• The problem: Could you return all of the records exactly as they stand?

Stored data entries
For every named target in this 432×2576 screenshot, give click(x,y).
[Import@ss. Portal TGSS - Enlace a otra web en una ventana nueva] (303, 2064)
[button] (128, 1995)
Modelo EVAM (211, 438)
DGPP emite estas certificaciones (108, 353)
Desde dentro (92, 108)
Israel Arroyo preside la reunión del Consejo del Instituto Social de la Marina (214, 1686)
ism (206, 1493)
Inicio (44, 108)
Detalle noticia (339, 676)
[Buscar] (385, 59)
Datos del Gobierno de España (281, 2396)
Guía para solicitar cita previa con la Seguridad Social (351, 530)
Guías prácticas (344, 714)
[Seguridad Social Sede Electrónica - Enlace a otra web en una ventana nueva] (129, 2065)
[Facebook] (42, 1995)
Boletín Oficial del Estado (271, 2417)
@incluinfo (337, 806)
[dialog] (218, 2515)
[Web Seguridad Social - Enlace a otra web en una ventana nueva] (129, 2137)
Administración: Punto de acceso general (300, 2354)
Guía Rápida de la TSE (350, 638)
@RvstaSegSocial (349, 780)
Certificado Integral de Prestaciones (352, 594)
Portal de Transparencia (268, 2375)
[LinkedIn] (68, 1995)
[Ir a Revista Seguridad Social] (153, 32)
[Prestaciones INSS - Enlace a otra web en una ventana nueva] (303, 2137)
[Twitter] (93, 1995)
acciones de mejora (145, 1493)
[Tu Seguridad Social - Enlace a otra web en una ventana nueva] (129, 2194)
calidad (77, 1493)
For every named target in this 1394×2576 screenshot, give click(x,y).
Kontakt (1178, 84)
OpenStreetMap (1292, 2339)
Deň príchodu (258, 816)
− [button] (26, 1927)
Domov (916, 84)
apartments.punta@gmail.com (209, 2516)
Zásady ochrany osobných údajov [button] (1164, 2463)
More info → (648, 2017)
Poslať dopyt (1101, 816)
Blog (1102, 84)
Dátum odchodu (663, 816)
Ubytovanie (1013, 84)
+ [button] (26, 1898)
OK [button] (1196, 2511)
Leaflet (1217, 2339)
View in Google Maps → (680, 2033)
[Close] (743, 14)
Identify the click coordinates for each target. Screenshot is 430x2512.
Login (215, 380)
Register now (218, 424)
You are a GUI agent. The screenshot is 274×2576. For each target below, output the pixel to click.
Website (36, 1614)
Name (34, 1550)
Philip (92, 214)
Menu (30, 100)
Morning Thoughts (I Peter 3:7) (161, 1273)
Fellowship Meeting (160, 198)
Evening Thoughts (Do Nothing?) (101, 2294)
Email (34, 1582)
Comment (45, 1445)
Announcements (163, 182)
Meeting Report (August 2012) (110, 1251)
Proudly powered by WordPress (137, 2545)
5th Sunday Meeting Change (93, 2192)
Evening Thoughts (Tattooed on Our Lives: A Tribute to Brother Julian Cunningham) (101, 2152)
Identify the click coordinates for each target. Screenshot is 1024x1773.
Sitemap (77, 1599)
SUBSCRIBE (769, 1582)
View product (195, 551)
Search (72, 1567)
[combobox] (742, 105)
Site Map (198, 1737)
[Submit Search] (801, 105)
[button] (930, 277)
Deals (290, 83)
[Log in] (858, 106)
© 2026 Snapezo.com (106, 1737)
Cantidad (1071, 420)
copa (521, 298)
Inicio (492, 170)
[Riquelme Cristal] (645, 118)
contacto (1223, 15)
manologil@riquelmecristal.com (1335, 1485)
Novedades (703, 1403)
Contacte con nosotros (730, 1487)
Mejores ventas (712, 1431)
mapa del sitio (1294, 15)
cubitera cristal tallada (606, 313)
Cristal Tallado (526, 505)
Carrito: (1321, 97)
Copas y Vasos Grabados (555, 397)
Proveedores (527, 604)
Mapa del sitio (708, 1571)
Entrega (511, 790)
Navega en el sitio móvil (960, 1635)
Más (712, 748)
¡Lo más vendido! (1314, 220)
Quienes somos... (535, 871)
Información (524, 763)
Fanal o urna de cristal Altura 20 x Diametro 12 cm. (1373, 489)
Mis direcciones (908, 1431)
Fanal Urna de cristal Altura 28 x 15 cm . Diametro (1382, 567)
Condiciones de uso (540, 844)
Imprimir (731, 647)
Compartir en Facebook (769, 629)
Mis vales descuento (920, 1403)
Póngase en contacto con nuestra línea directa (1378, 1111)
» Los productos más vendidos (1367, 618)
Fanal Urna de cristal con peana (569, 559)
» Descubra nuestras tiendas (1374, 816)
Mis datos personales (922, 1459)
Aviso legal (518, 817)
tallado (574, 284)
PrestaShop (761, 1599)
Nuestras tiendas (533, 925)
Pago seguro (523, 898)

• Output for this exercise:
For every named target in this 432×2576 screenshot, give click(x,y).
[Import@ss. Portal TGSS - Enlace a otra web en una ventana nueva] (303, 2064)
[button] (128, 1995)
Modelo EVAM (211, 438)
DGPP emite estas certificaciones (108, 353)
Desde dentro (92, 108)
Israel Arroyo preside la reunión del Consejo del Instituto Social de la Marina (214, 1686)
ism (206, 1493)
Inicio (44, 108)
Detalle noticia (339, 676)
[Buscar] (385, 59)
Datos del Gobierno de España (281, 2396)
Guía para solicitar cita previa con la Seguridad Social (351, 530)
Guías prácticas (344, 714)
[Seguridad Social Sede Electrónica - Enlace a otra web en una ventana nueva] (129, 2065)
[Facebook] (42, 1995)
Boletín Oficial del Estado (271, 2417)
@incluinfo (337, 806)
[dialog] (218, 2515)
[Web Seguridad Social - Enlace a otra web en una ventana nueva] (129, 2137)
Administración: Punto de acceso general (300, 2354)
Guía Rápida de la TSE (350, 638)
@RvstaSegSocial (349, 780)
Certificado Integral de Prestaciones (352, 594)
Portal de Transparencia (268, 2375)
[LinkedIn] (68, 1995)
[Ir a Revista Seguridad Social] (153, 32)
[Prestaciones INSS - Enlace a otra web en una ventana nueva] (303, 2137)
[Twitter] (93, 1995)
acciones de mejora (145, 1493)
[Tu Seguridad Social - Enlace a otra web en una ventana nueva] (129, 2194)
calidad (77, 1493)
For every named target in this 1394×2576 screenshot, give click(x,y).
Kontakt (1178, 84)
OpenStreetMap (1292, 2339)
Deň príchodu (258, 816)
− [button] (26, 1927)
Domov (916, 84)
apartments.punta@gmail.com (209, 2516)
Zásady ochrany osobných údajov [button] (1164, 2463)
More info → (648, 2017)
Poslať dopyt (1101, 816)
Blog (1102, 84)
Dátum odchodu (663, 816)
Ubytovanie (1013, 84)
+ [button] (26, 1898)
OK [button] (1196, 2511)
Leaflet (1217, 2339)
View in Google Maps → (680, 2033)
[Close] (743, 14)
Identify the click coordinates for each target. Screenshot is 430x2512.
Login (215, 380)
Register now (218, 424)
You are a GUI agent. The screenshot is 274×2576. For each target below, output the pixel to click.
Website (36, 1614)
Name (34, 1550)
Philip (92, 214)
Menu (30, 100)
Morning Thoughts (I Peter 3:7) (161, 1273)
Fellowship Meeting (160, 198)
Evening Thoughts (Do Nothing?) (101, 2294)
Email (34, 1582)
Comment (45, 1445)
Announcements (163, 182)
Meeting Report (August 2012) (110, 1251)
Proudly powered by WordPress (137, 2545)
5th Sunday Meeting Change (93, 2192)
Evening Thoughts (Tattooed on Our Lives: A Tribute to Brother Julian Cunningham) (101, 2152)
Identify the click coordinates for each target. Screenshot is 1024x1773.
Sitemap (77, 1599)
SUBSCRIBE (769, 1582)
View product (195, 551)
Search (72, 1567)
[combobox] (742, 105)
Site Map (198, 1737)
[Submit Search] (801, 105)
[button] (930, 277)
Deals (290, 83)
[Log in] (858, 106)
© 2026 Snapezo.com (106, 1737)
Cantidad (1071, 420)
copa (521, 298)
Inicio (492, 170)
[Riquelme Cristal] (645, 118)
contacto (1223, 15)
manologil@riquelmecristal.com (1335, 1485)
Novedades (703, 1403)
Contacte con nosotros (730, 1487)
Mejores ventas (712, 1431)
mapa del sitio (1294, 15)
cubitera cristal tallada (606, 313)
Cristal Tallado (526, 505)
Carrito: (1321, 97)
Copas y Vasos Grabados (555, 397)
Proveedores (527, 604)
Mapa del sitio (708, 1571)
Entrega (511, 790)
Navega en el sitio móvil (960, 1635)
Más (712, 748)
¡Lo más vendido! (1314, 220)
Quienes somos... (535, 871)
Información (524, 763)
Fanal o urna de cristal Altura 20 x Diametro 12 cm. (1373, 489)
Mis direcciones (908, 1431)
Fanal Urna de cristal Altura 28 x 15 cm . Diametro (1382, 567)
Condiciones de uso (540, 844)
Imprimir (731, 647)
Compartir en Facebook (769, 629)
Mis vales descuento (920, 1403)
Póngase en contacto con nuestra línea directa (1378, 1111)
» Los productos más vendidos (1367, 618)
Fanal Urna de cristal con peana (569, 559)
» Descubra nuestras tiendas (1374, 816)
Mis datos personales (922, 1459)
Aviso legal (518, 817)
tallado (574, 284)
PrestaShop (761, 1599)
Nuestras tiendas (533, 925)
Pago seguro (523, 898)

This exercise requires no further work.